I conti non sono in grado di farli, ma è probabile che tutte quelle deleghe senesi non avrebbero comunque espresso il presidente. Mi dicono anche che qualcuno ci abbia provato, a radunarne un pacchetto discreto, con scarsi risultati. Tant’è.

In oggi caso, ragionavamo così, in un sabato pomeriggio di dicembre, il mio collega ed io sotto la Torre del Mangia e intanto, intorno a noi, tutto scorreva. La gente affollava sorridente il Mercato nel Campo, i commercianti accudivano i loro banchini dai teli bianchi, lamentandosi un po’ che i visitatori fossero meno che in passato e con il portafoglio più scarico, gli amministratori rilasciavano interviste sulla bontà e sul successo di questa pregevole iniziativa, le luci di Natale continuavano a incorniciare, festose e accoglienti, finestre e terrazze. Intanto poco più su, in Piazza Salimbeni, veniva acceso il grande albero di Natale di fronte alla Rocca, con concerto donato dalla banca ai cittadini a passeggio sul Corso e tanti Babbi Natali di rosso vestiti, prodighi nel regalare palle logate Mps e caramelle per i bambini.
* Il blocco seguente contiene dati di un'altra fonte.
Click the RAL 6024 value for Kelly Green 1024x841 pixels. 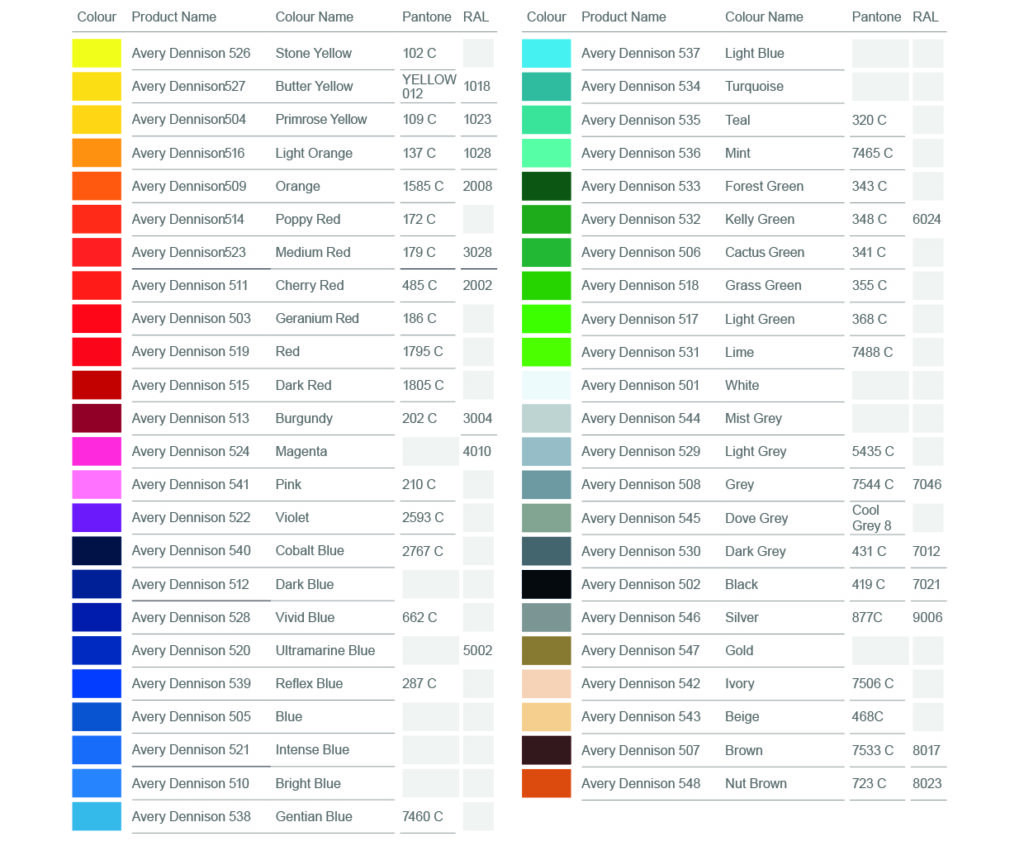[x=926, y=219]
palla“È una banca retail, è giusto che si occupi del rapporto con la comunità e il territorio: palle di Natale e caramelle hanno più senso degli zainetti da private banker della City che piacevano tanto a Mussari” mi dice qualcuno che la banca la conosce bene. Sarà anche vero, ma mi pare tutto così surreale.
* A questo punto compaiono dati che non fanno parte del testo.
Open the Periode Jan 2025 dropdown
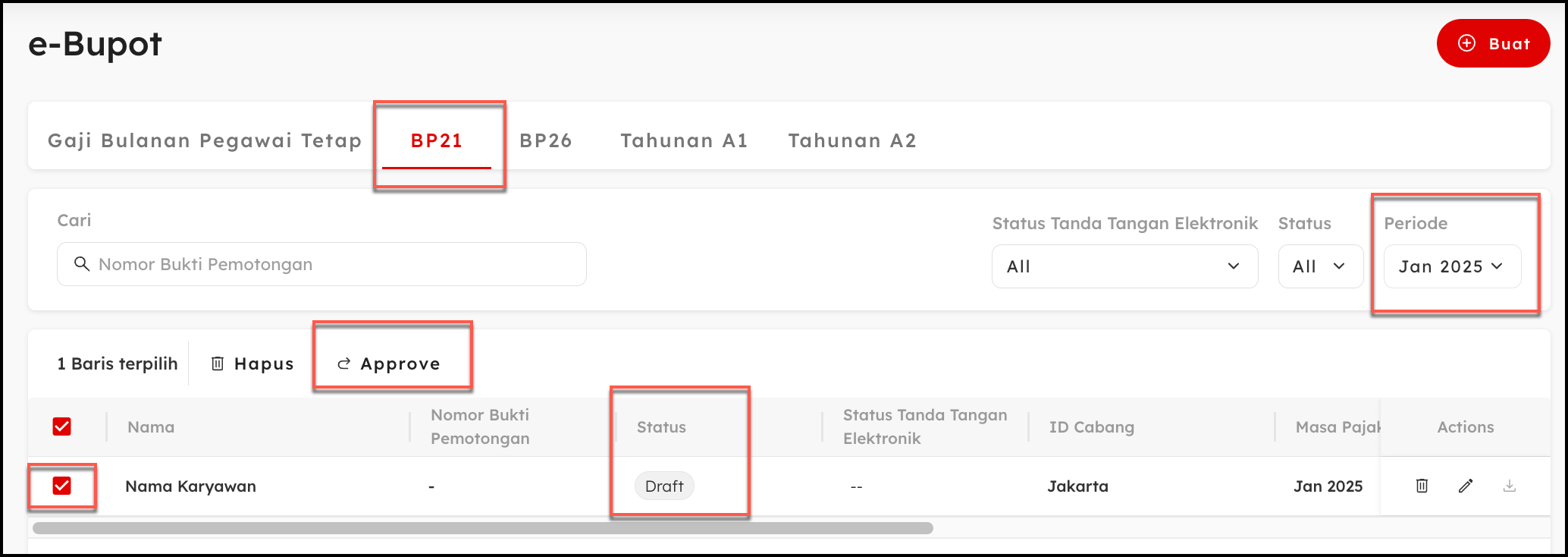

Questa città non si è accorta di cosa è accaduto o, se se ne è accorta, continua a far finta di niente” mi dice il collega con cui parlo che è “abbastanza senese da amare Siena, ma abbastanza lontano da poterla osservare con distacco e non soffrire” per quello che vede. Ha ragione. Spesso si ha la sensazione – o almeno io ce l’ho – che molti aspettino solo il ricomporsi della bolla. Si va avanti a testa bassa, senza dare nell’occhio, convinti di svegliarsi un giorno e ritrovarsi esattamente dove eravamo. Agiamo e ci comportiamo come se fossimo convinti che nulla è cambiato davvero; con le stesse dinamiche, gli stessi meccanismi, a volte persino gli stessi volti e personaggi e voci che si ripropongono ancora e ancora e ancora, come in un labirinto dell’orrore dove ogni specchio ti rimette di fronte la strada che hai appena percorso e nessuno riesce mai a trovare l’uscita. Dove tutto viene assorbito e metabolizzato senza indignazione, senza lucidità, ma soprattutto senza memoria. Dove contano solo l’apparenza e l’involucro, lo scintillio del Mercato nel Campo, la tristezza di piazza della Posta che non è stata addobbata dalle luci, l’indignazione nei confronti di chi ha rubato gli alberi di Natale da via Montanini, l’orgoglio per l’ennesima classifica che ci piazza in testa al girone della qualità della vita.

Avanti così, giorno dopo giorno, luce dopo luce, Natale dopo Natale. E attenzione a non fare rumore, che qualcuno potrebbe svegliarsi. It’s oh so quiet, sssshhhhhh….

ps – ho scritto questo post in volo, ieri pomeriggio. Quando sono atterrata di là e ho recuperato una connessione, ho scoperto (esclusiva Reuters, poi ripresa dagli altri) che la Bce ha bocciato la richiesta di Morelli di rinviare l’aumento di capitale di Mps alla fine di gennaio. Si apre uno scenario ancora più incerto e instabile. Le considerazioni vengono ancora. O forse, addirittura, valgono di più.